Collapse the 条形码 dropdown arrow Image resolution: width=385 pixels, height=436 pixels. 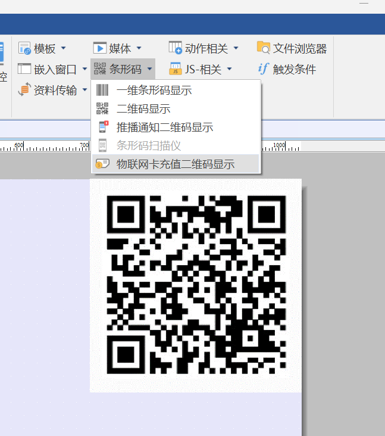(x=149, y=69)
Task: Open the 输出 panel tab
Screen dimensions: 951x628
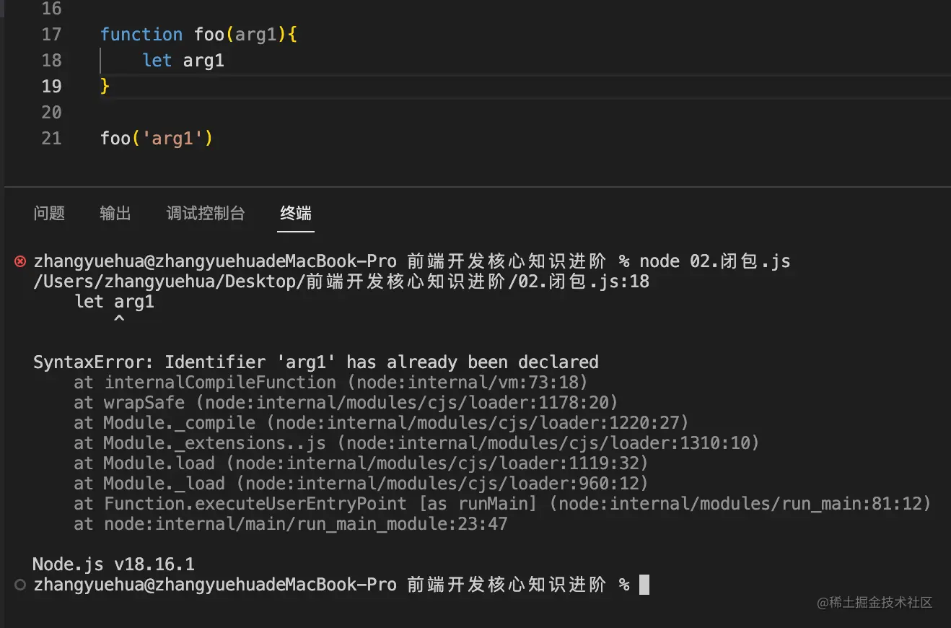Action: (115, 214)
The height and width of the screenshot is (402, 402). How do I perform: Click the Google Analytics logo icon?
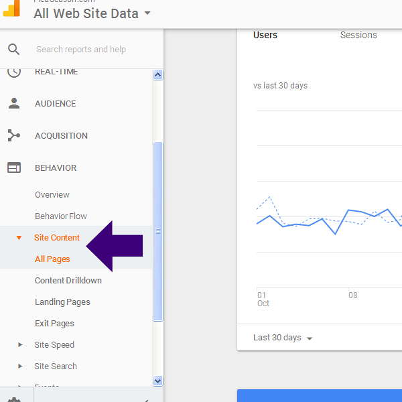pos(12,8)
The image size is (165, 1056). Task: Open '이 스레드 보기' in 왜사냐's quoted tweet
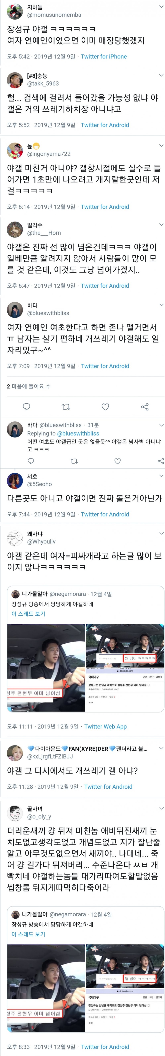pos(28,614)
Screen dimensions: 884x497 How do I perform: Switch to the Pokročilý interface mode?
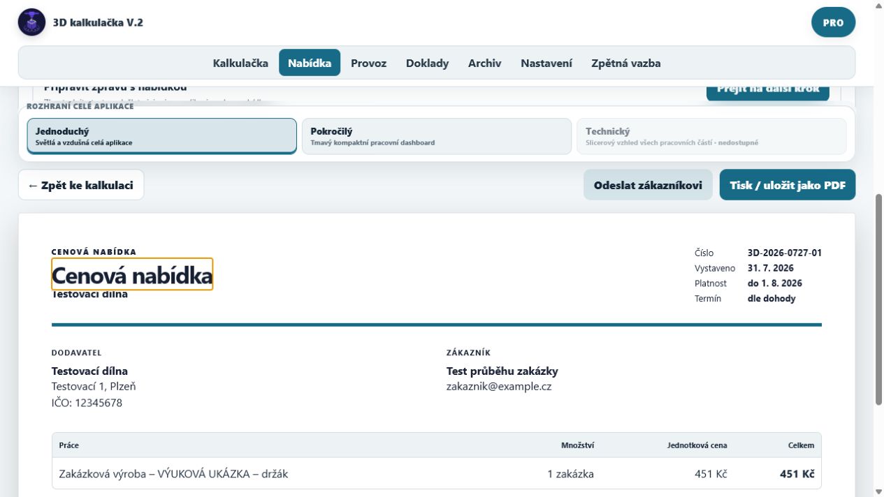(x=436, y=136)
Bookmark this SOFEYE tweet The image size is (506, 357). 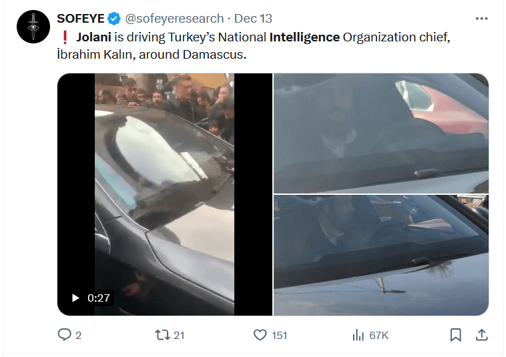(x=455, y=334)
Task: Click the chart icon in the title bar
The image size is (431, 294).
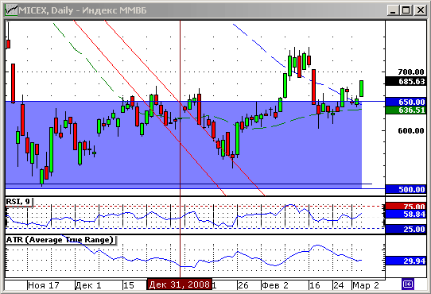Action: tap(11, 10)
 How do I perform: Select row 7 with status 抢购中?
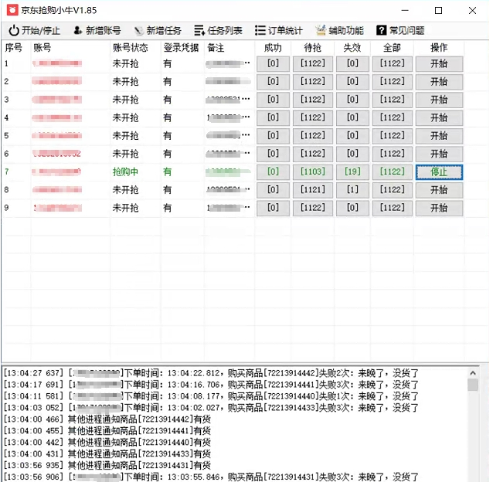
☆ ☆ ☆ ☆ ☆ ☆ ☆
• Task: Output a verbatim copy of the lines from the line containing "The image size is (431, 294)." through the end of the data, both included, without any images.

• Exercise response:
The image size is (431, 294).
Action: tap(11, 10)
 How do I perform: Select row 7 with status 抢购中?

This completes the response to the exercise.